- [TRY IT]: Copy the lines running from the one that contains "You are a computer-use" to the end of the entries below, exactly and with no pictures.

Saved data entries

==================================================

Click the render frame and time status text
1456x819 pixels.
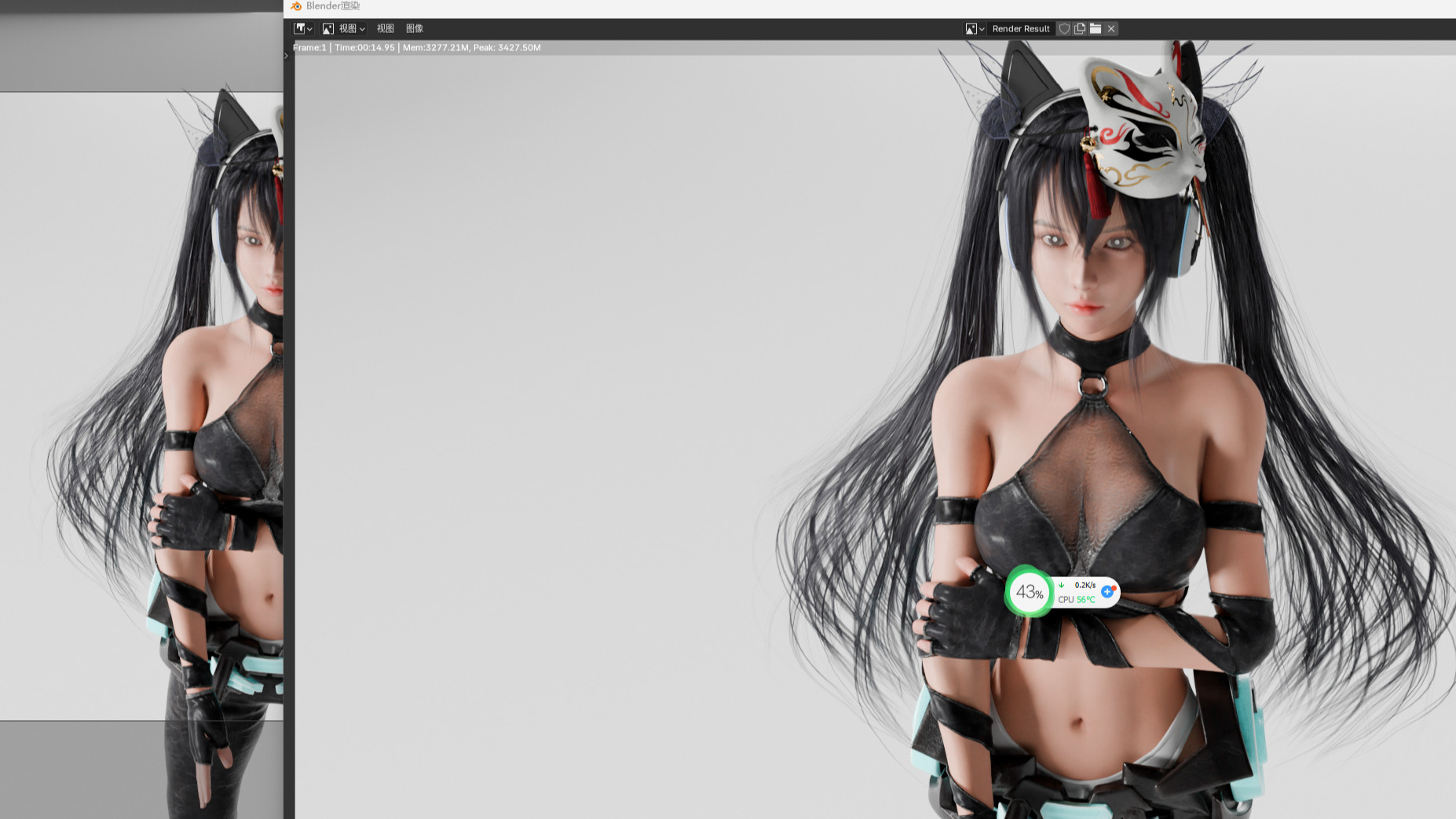coord(416,48)
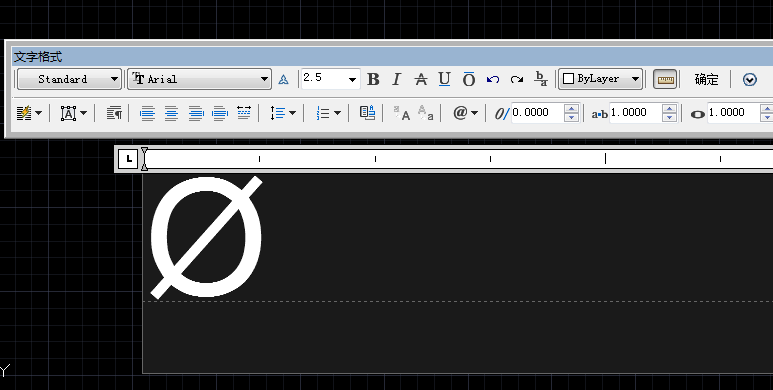Open the round options button
The image size is (773, 390).
pos(749,79)
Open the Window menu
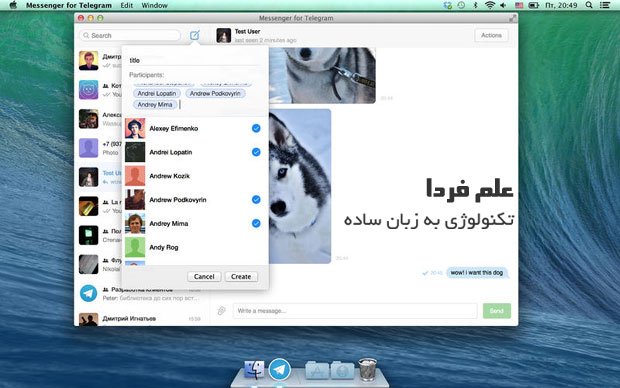This screenshot has width=620, height=388. [x=154, y=5]

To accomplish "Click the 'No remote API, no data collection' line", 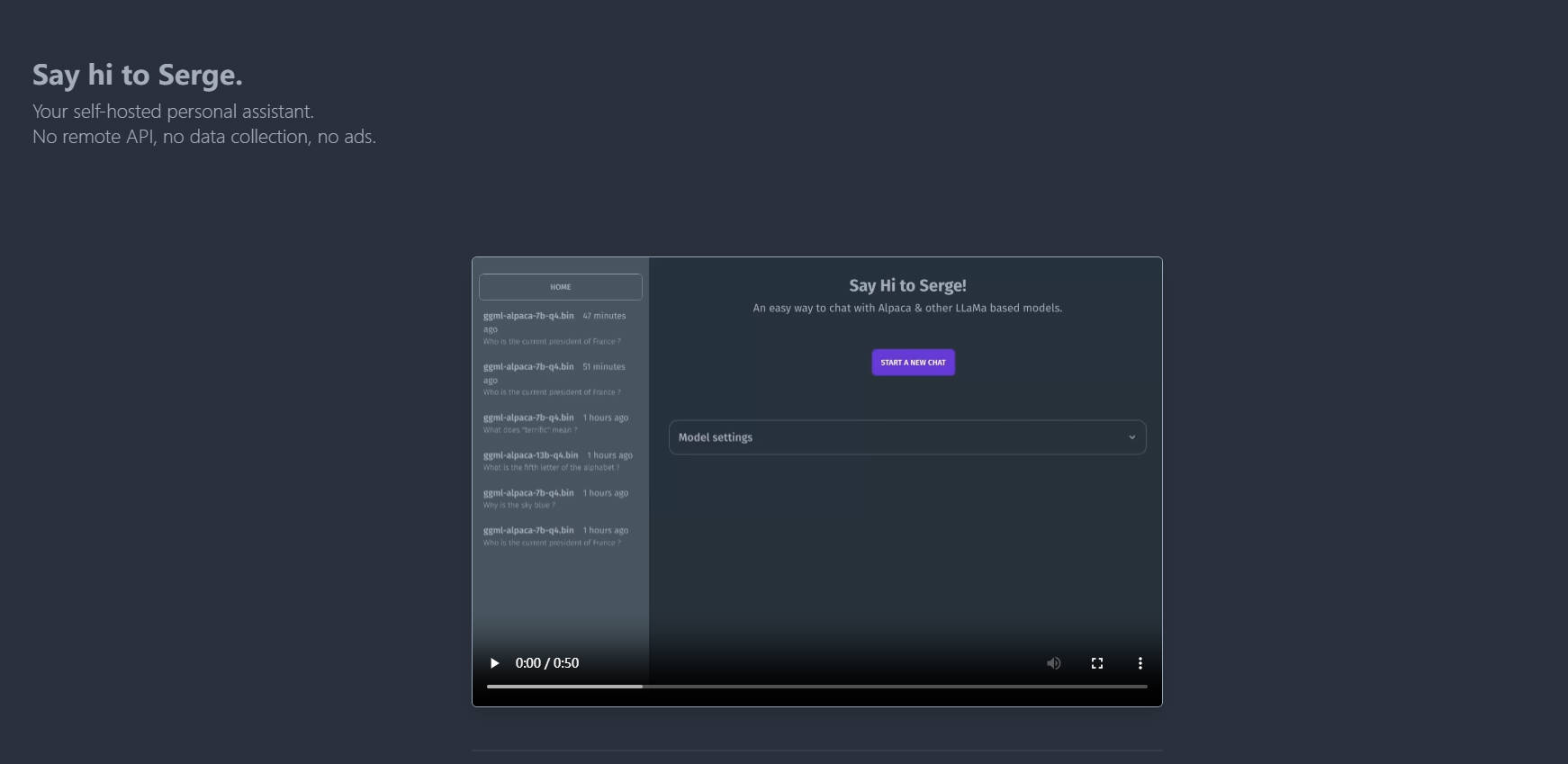I will [x=204, y=137].
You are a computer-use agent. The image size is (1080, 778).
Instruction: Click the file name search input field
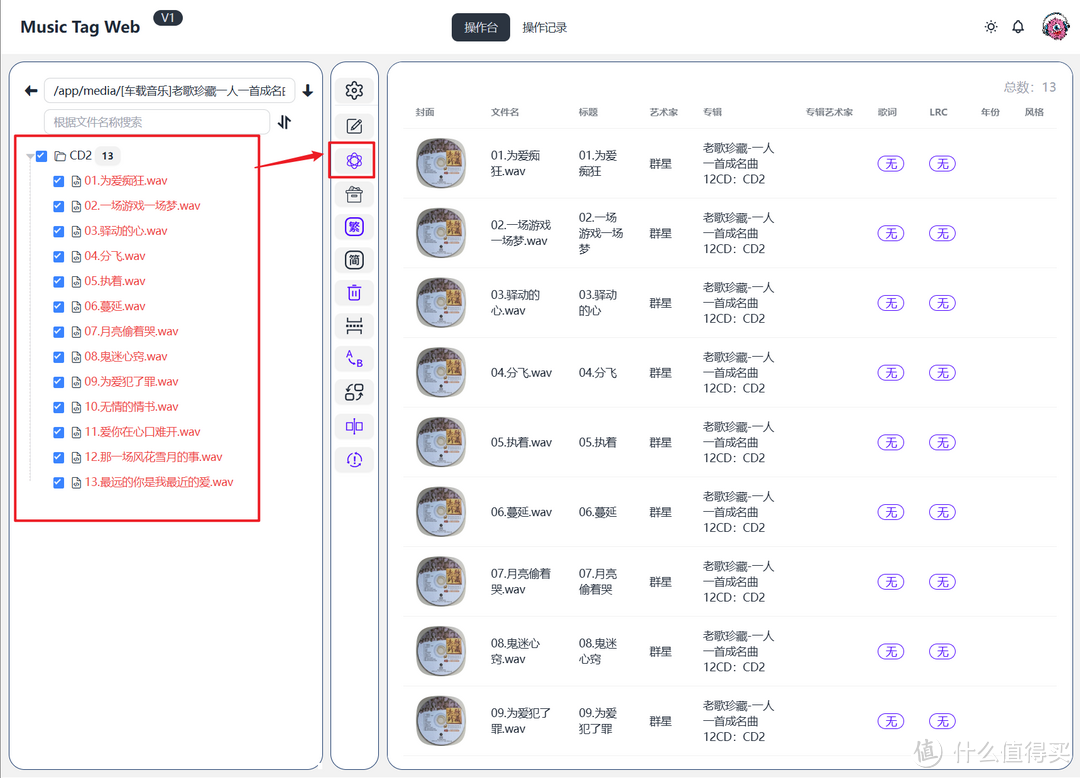(x=157, y=122)
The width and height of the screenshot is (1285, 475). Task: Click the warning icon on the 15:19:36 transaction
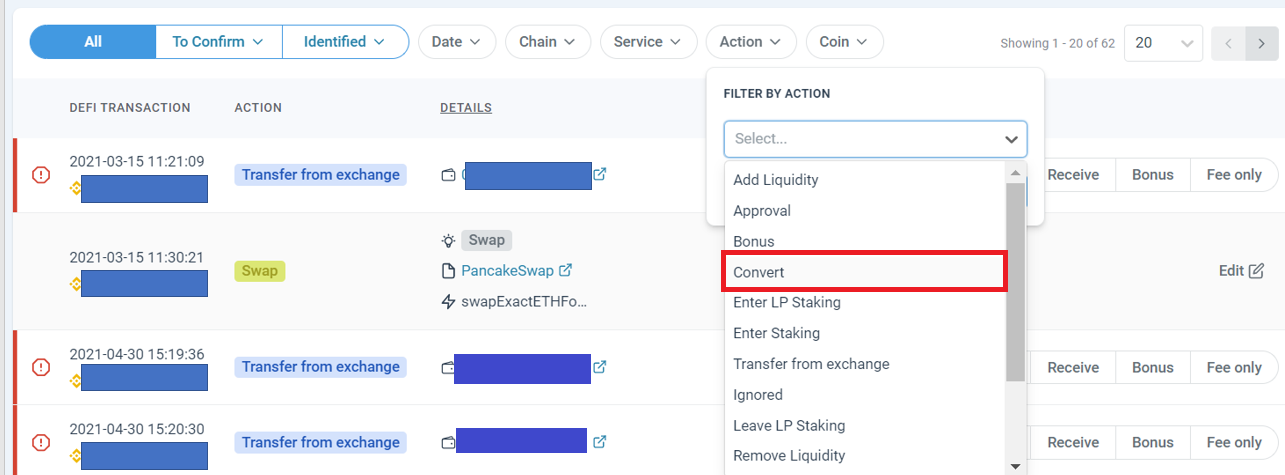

==================================================

- [OUTPUT FOR THIS TASK]:
You are a computer-use agent. The image size is (1080, 778).
Instruction: Click the file name search input field
(x=157, y=122)
The width and height of the screenshot is (1285, 475). Task: Click the warning icon on the 15:19:36 transaction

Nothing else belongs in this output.